2. Por que não observamos efeitos de interferência com partículas
macroscópicas (como balas de revólver)?
3. Escolha a opção correta:
( ) A física quântica estuda fenômenos facilmente observados no nosso
dia-a-dia.
( ) A física quântica estuda fenômenos que ocorrem em escalas
macroscópicas.
( ) A física quântica estuda fenômenos que ocorrem em escalas
microscópicas.
( ) A física quântica estuda fenômenos que ocorrem a velocidades muito
altas.
4.Escolha a opção incorreta:
( ) Partículas e ondas apresentam comportamento clássico.
( ) O comportamento quântico às vezes se parece com o
comportamento corpuscular, ou de partícula, às vezes com o
comportamento ondulatório.
( ) A física quântica é determinística.
( ) A interferência aparece em processos ondulatórios.

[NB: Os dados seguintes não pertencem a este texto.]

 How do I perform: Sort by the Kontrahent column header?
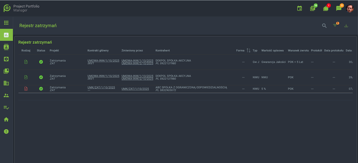pyautogui.click(x=163, y=51)
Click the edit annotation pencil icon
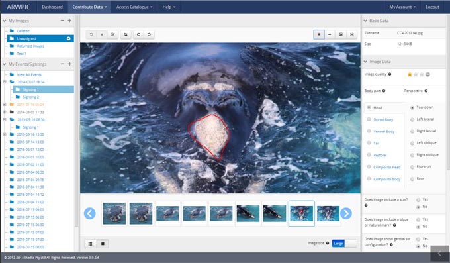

5. Escolha a opção incorreta – para responder, você tem que pesquisar:
( ) A experiência de fenda dupla com luz foi realizada por Young, por
volta de 1801.
( ) Experiências com elétrons que revelam um comportamento
ondulatório foram realizadas pela primeira vez por Davisson, Germer and
George P. Thomson, no final da década de 1920.
( ) As experiências de Davisson, Germer e Thomson consistiram da
observação de difração de feixes de elétrons por cristais.
( ) O primeiro experimento de fenda dupla com elétrons foi realizado por
Claus Jönsson em 1961.
( ) A dificuldade técnica de realização de experimentos com fenda
dupla é a mesma para a luz e para elétrons.